→ Selection
• • • • •

These thoughts run through my mind as I watch some people very dear to me deal with multiple tragedies that have tumbled into their lives in a very short span of time, from the way too early death of their mother to the recent loss of a home in a devastating fire that also took their beloved pet to a much more tragic and personal loss that occurred immediately after. I found myself wondering how they can continue to stand after so much has fallen about them.
But this family has the good fortune to live in a small Alaskan village where nothing happens to you that doesn’t also happen to your whole community. And your whole community closes ranks around you and provides you with the strong shoulders and hearts you need to make it through today and into tomorrow. Whether it’s emergency housing or clothes or kitchenware or simply some coffee cups for your morning cup of java, within hours of losing it all you find yourself surrounded by all you need.
I find myself wondering why these same villages that can love, support and carry you through any tragedy that strikes can’t harness that power of love and compassion to make life in their villages better on a daily basis. Where does this strength to face the worse of tragedies come from and where does it go to hide in-between those tragedies?
As the debate continues about the long-term viability of our small villages in an economy that seems to make living in those villages more difficult with each passing day, I find this sense of community one of the things that would be the hardest to translate into a larger setting. I know that here in Anchorage we have distinct communities like our South Pacific Islanders who come together to carry each other over the rough times. But there is a substantive difference between that and being in a village where the entire village is that community. Whether they are your friend, nodding acquaintance or someone who normally dislikes you, when you need support they will provide it, even if tomorrow they go back to not acknowledging you when they see you in the store.
Our villages face such tremendous challenges, ranging from non-existent economies to overwhelming alcoholism, domestic violence and sexual abuse, that it is hard sometimes for me to mentally juxtapose these two radically different pictures of communities that are, in fact, one and the same.
The power of community carries us through times when we feel as though we can’t possibly get up and put one foot in front of the other. If we could harness that energy to deal with the problems destroying these villages, if we could get people to understand that these community problems are daily tragedies that can be averted if they pull together, there would be nothing our villages couldn’t overcome.

• • • • •

→ Exercise brief
In the piece on Alaskan villages, why does the writer say the grieving family has good fortune? Explain in one to three sentences.

→ Raw records
• • • • •

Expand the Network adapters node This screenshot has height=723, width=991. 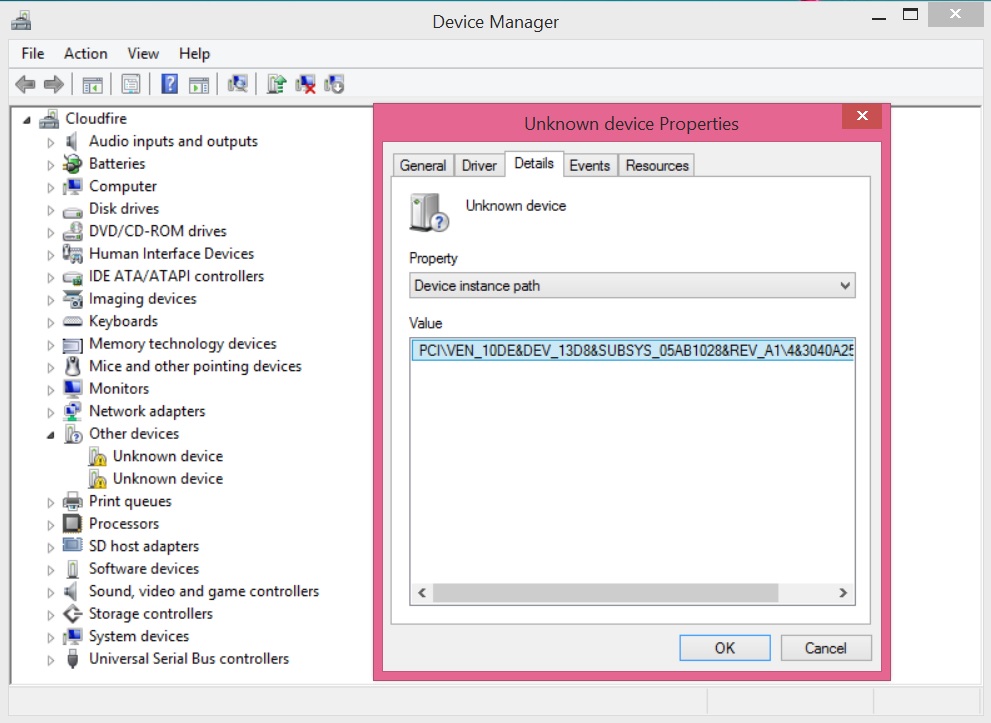click(x=51, y=412)
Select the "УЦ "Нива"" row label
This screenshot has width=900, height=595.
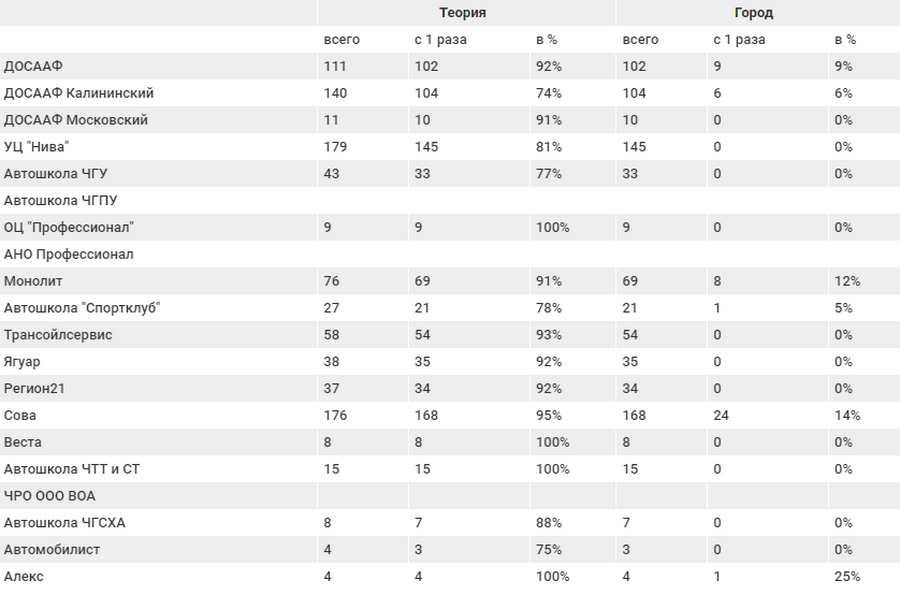click(x=37, y=147)
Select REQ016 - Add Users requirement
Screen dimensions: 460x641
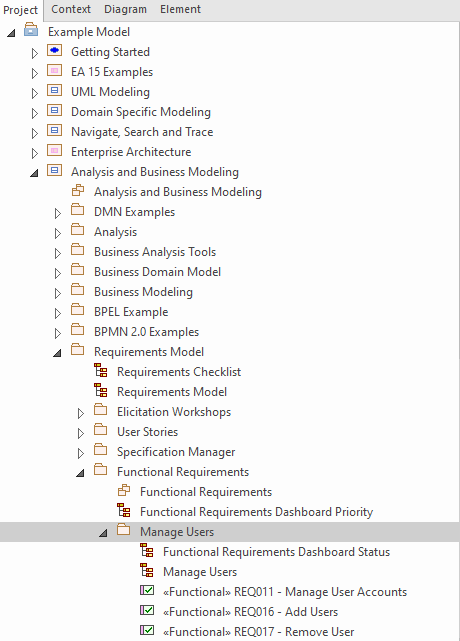point(250,612)
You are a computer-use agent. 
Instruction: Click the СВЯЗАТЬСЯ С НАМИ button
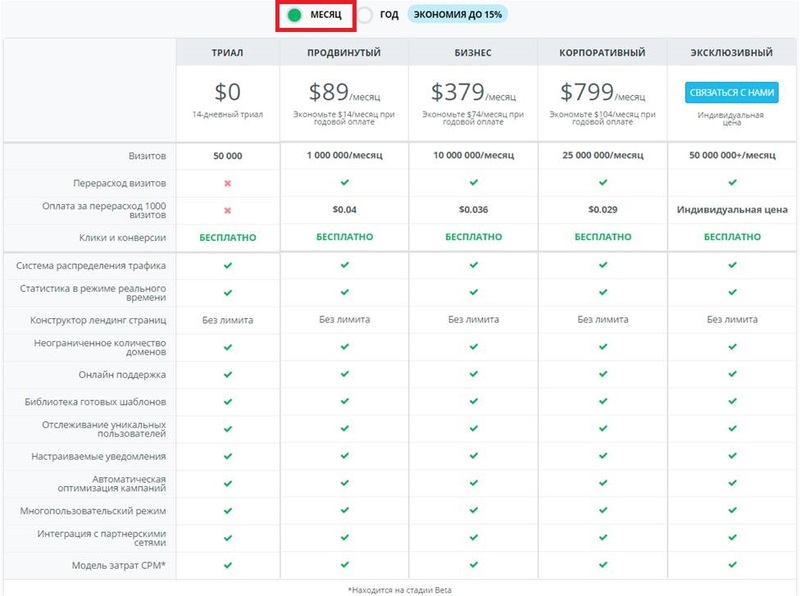(x=732, y=93)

• • • • •

→ Full solution
The family lives in a small Alaskan village, where nothing happens to you that doesn't also happen to the whole community. That community closes ranks around them. Within hours of losing everything, they are surrounded by all they need, from emergency housing and clothes to kitchenware and coffee cups.